POTSDAM (AFP) – An employee at a clinic for disabled people outside Berlin was arrested Thursday (April 29) on suspicion of killing four people at the centre and wounding a fifth, police said, with the motive still unclear.
The slain victims, two women and two men, were stabbed with a knife late Wednesday at the facility in the city of Potsdam, the daily Bild reported.
Those killed are believed to be patients at the care clinic, local newspaper Potsdamer Neueste Nachrichten reported.
Police said earlier the dead were subjected to “intense, extreme violence”, but did not give any details around the circumstances of the killings.
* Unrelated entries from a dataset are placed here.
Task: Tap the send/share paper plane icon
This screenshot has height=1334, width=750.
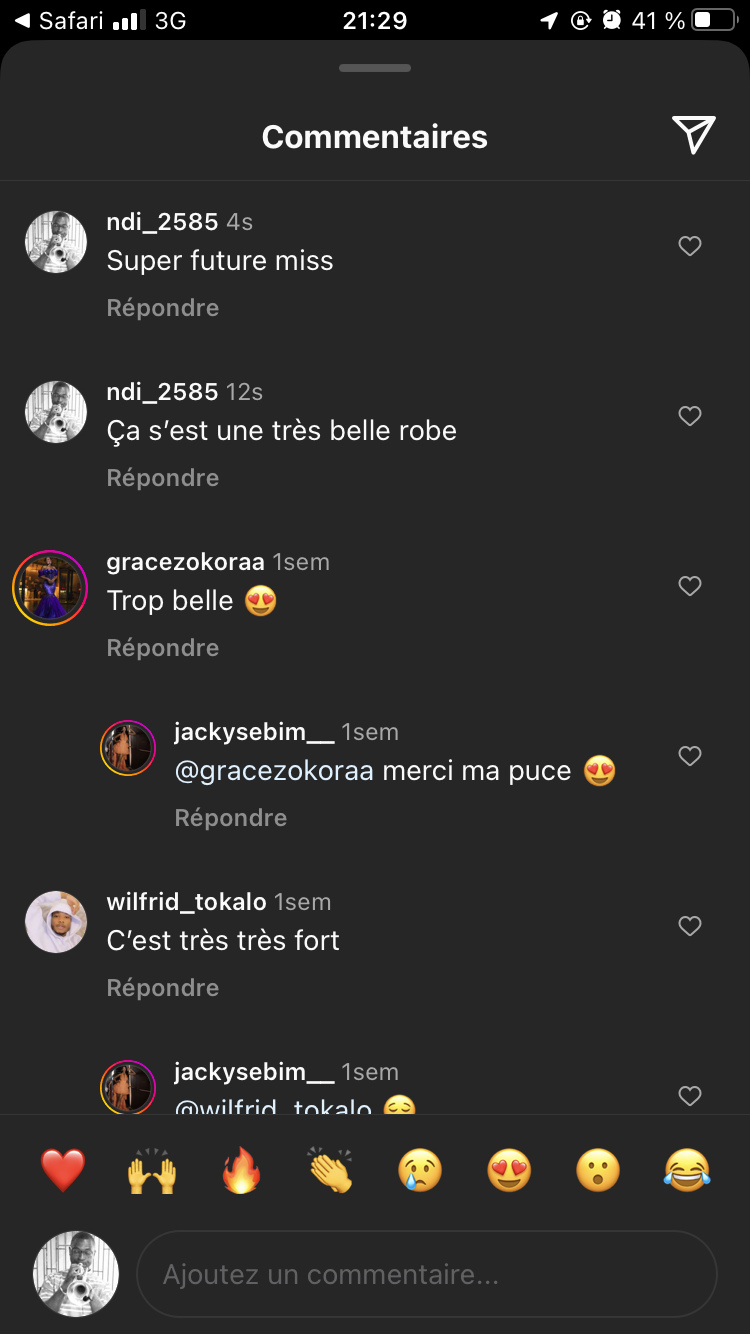Action: click(x=693, y=135)
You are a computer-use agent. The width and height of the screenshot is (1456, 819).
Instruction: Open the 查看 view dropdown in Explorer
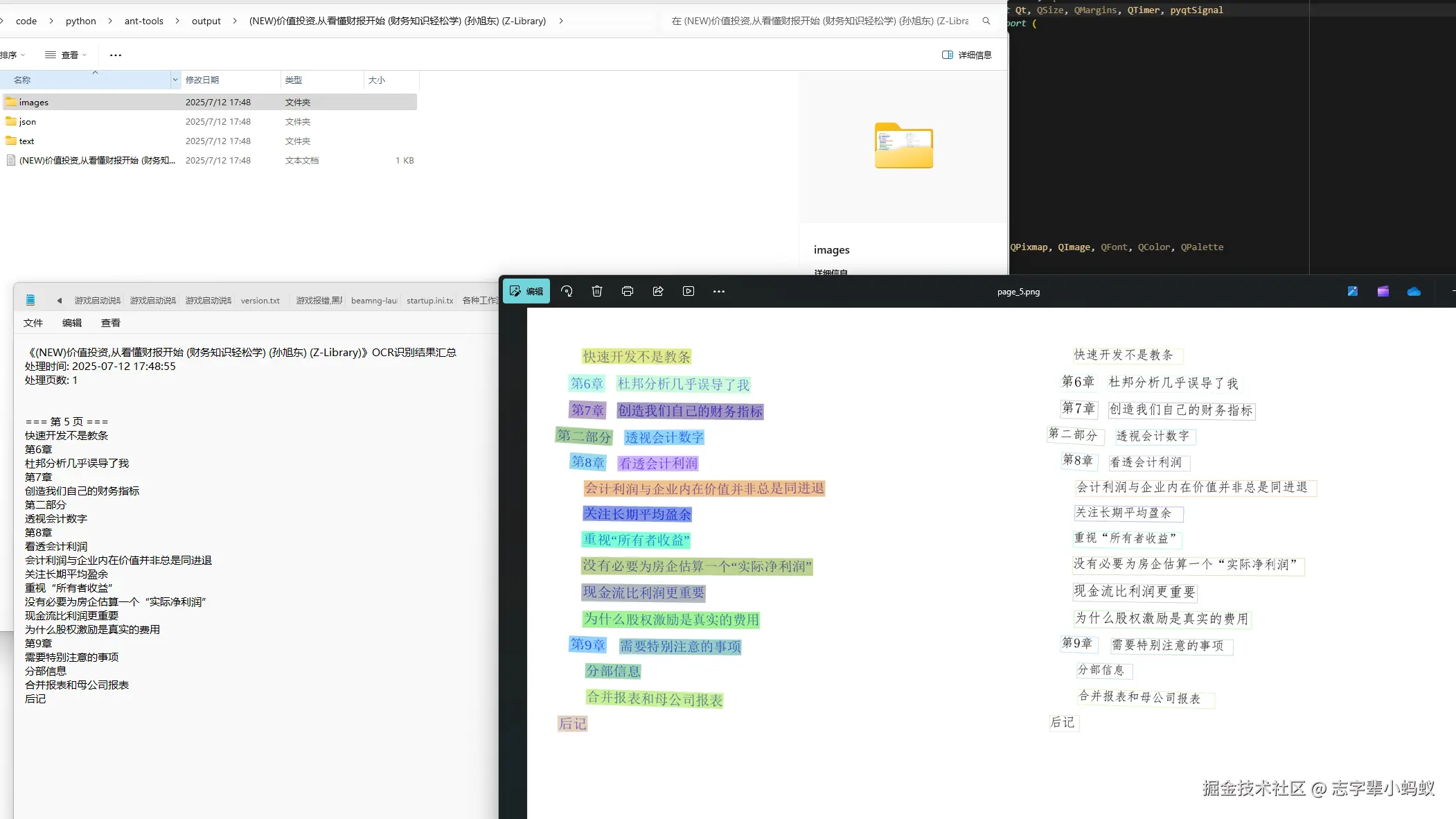tap(66, 55)
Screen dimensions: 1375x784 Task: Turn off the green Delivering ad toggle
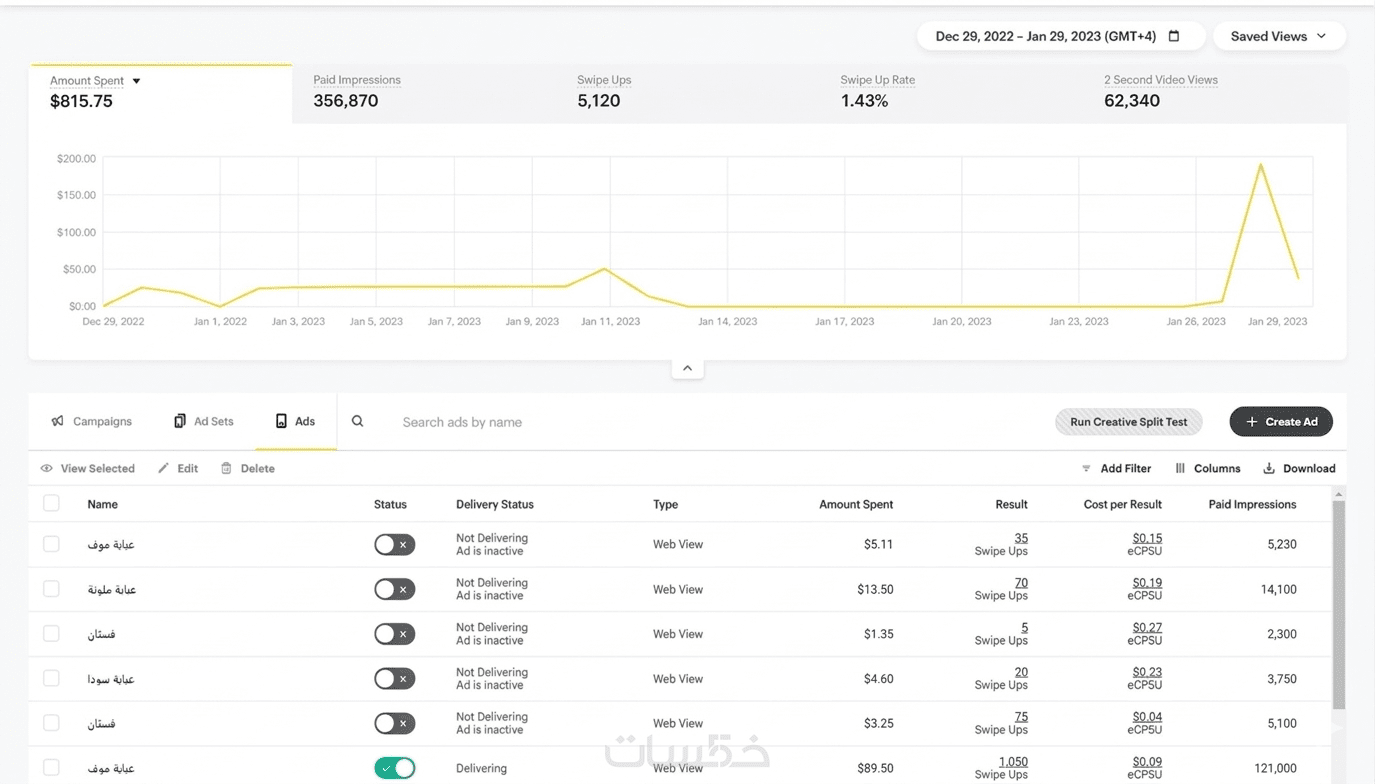[394, 768]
A 51-year-old female staff member has been arrested on “strong suspicion” of carrying out the assault, police said, while acknowledging that any motive was still undetermined.
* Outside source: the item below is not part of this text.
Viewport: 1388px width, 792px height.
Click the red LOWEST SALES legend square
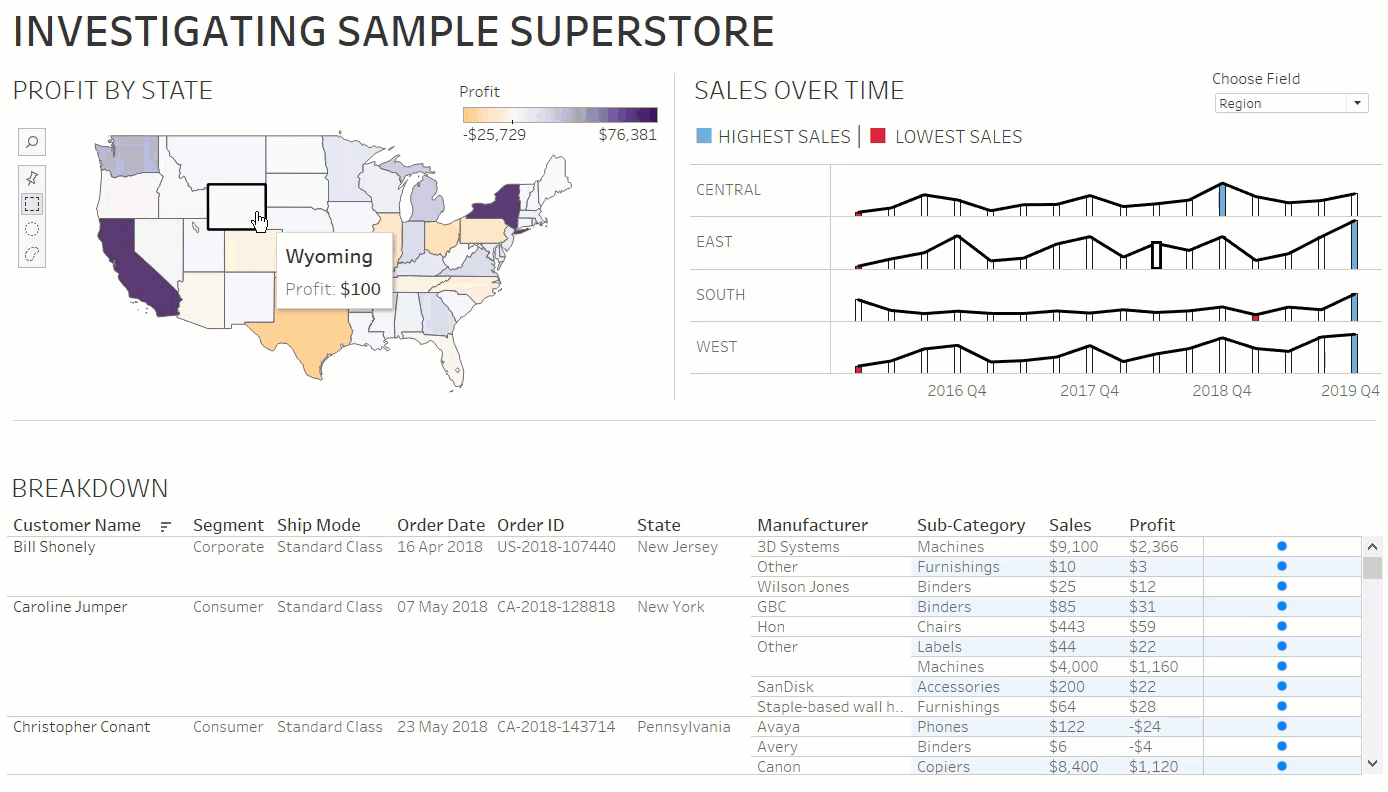pos(877,136)
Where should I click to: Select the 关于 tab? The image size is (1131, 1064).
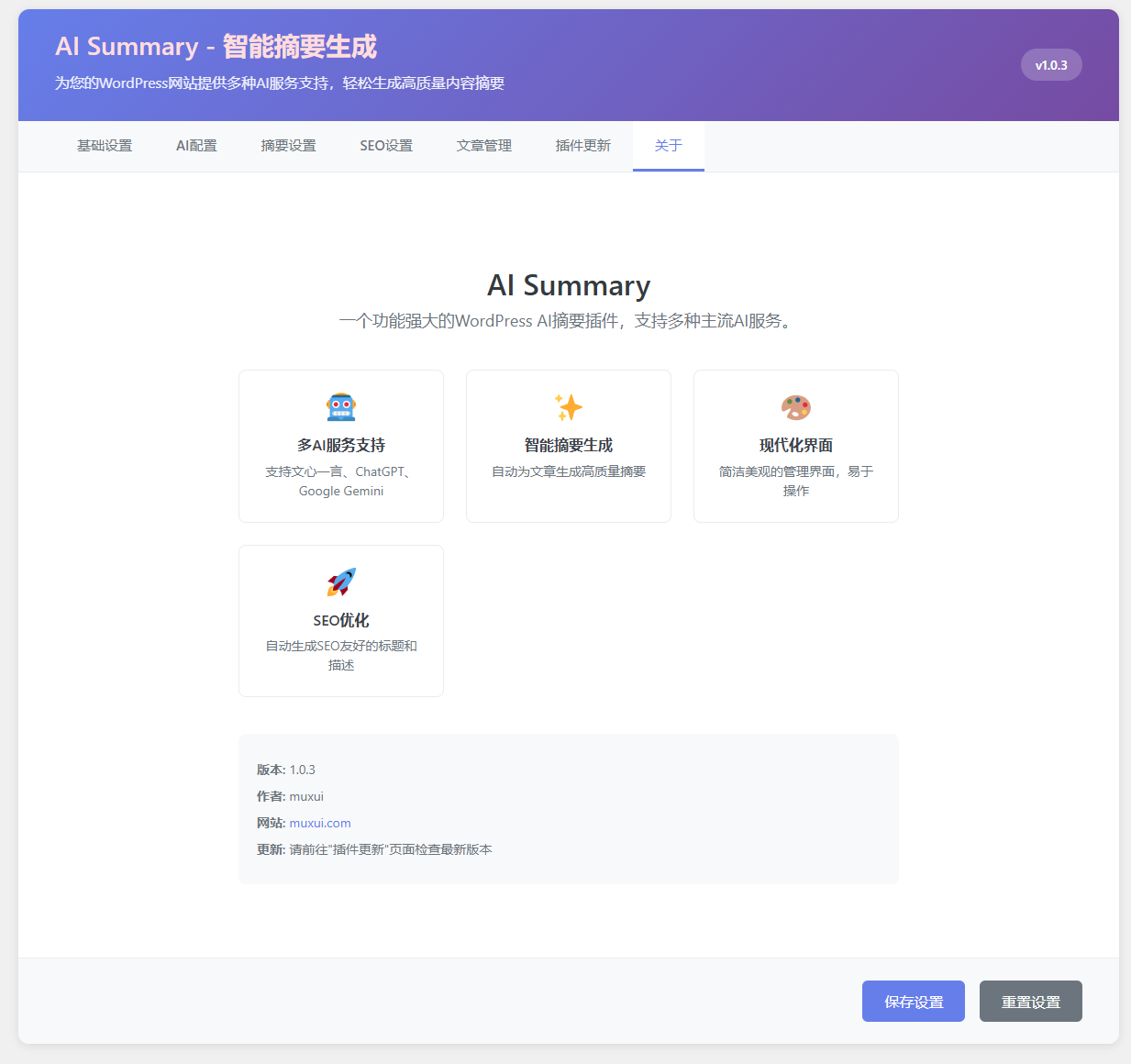pos(668,145)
Prosecutors were due to give a news conference later in the day.
State police were called to the clinic at around 9 pm Wednesday, according to reports, with the victims later discovered in their rooms. Specialised teams were dispatched overnight to collect evidence from the crime scene.
Police investigators outside the Oberlin Clinic in Potsdam, Germany, on April 29, 2021. PHOTO: EPA-EFE
The clinic, run by the Lutheran Church’s social welfare service, specialises in helping those with physical and mental disabilities, including the blind, deaf and severely autistic patients.
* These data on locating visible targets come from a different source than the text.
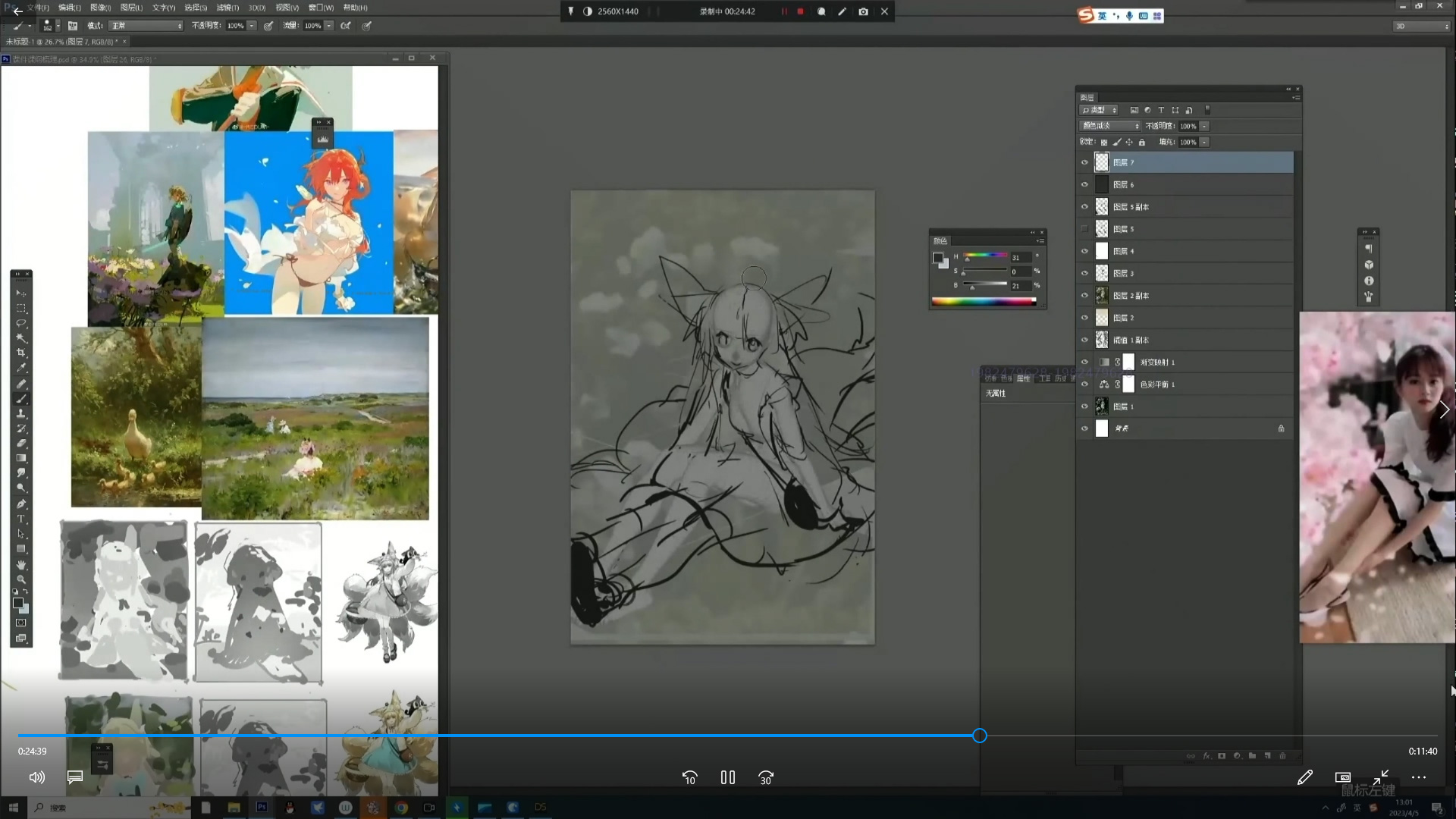This screenshot has height=819, width=1456.
Task: Select the Lasso tool in toolbox
Action: [21, 324]
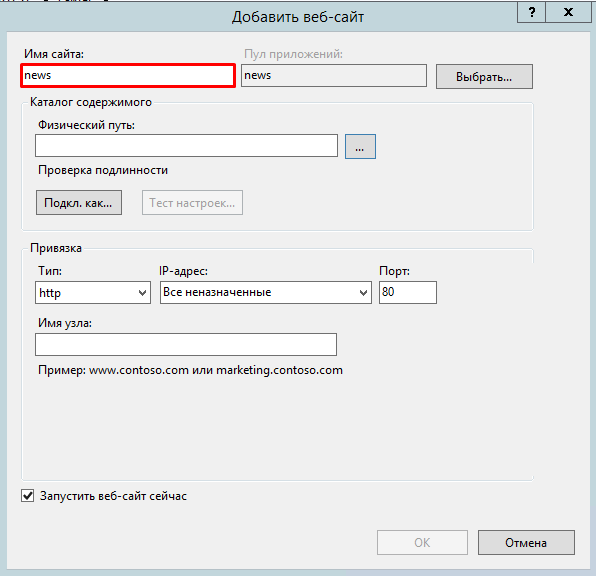Focus the Физический путь text field

pyautogui.click(x=186, y=145)
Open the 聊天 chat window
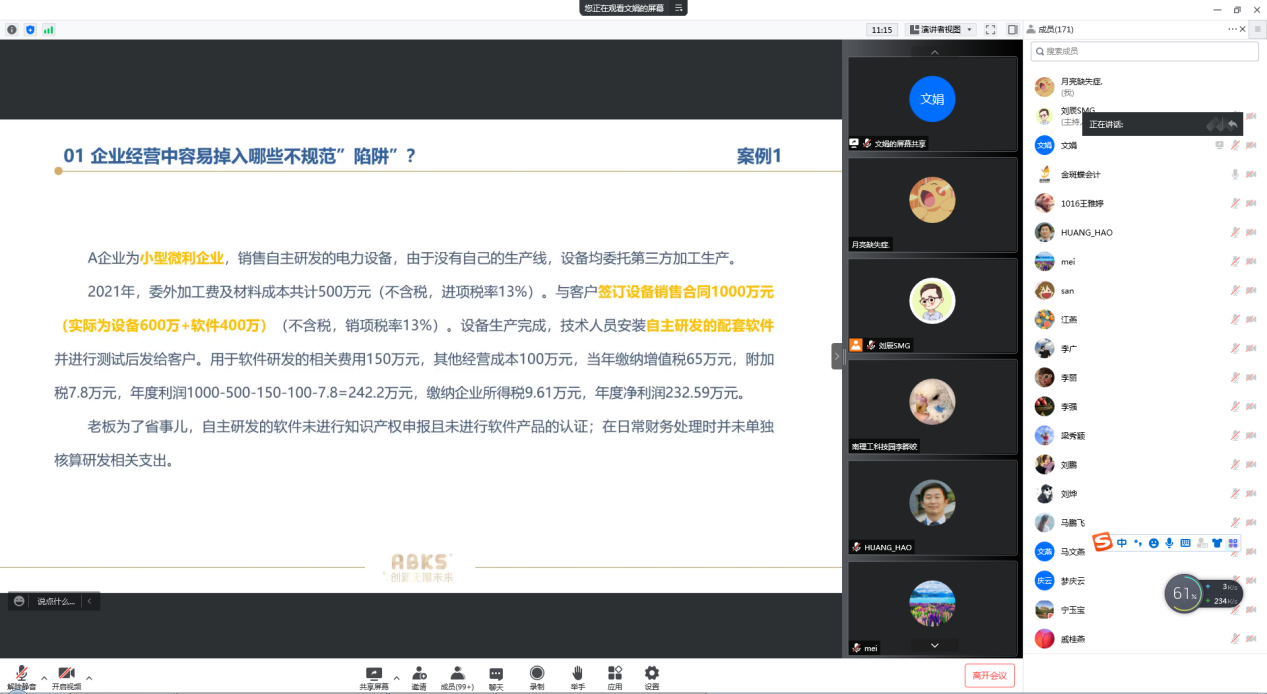 tap(496, 677)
It offers live-in care as well as schools and workshops. Around 65 people live at the facility, which employs more than 80 people.
Potsdam is the capital of Brandenburg state, whose premier Dietmar Woidke said he was “shocked by this horrible news”.
“My thoughts are with the victims and their loved ones,” he said, calling it a “difficult day” for the region. Potsdam mayor Mike Schubert called the crime an “incomprehensible act”.
Local residents began leaving bouquets of flowers, cards and lighted candles in honour of the dead at the clinic, as police maintained a large presence outside.
A ceremony in memory of the victims is planned for Thursday evening, said Matthias Fichtmueller, the clinic’s theological director.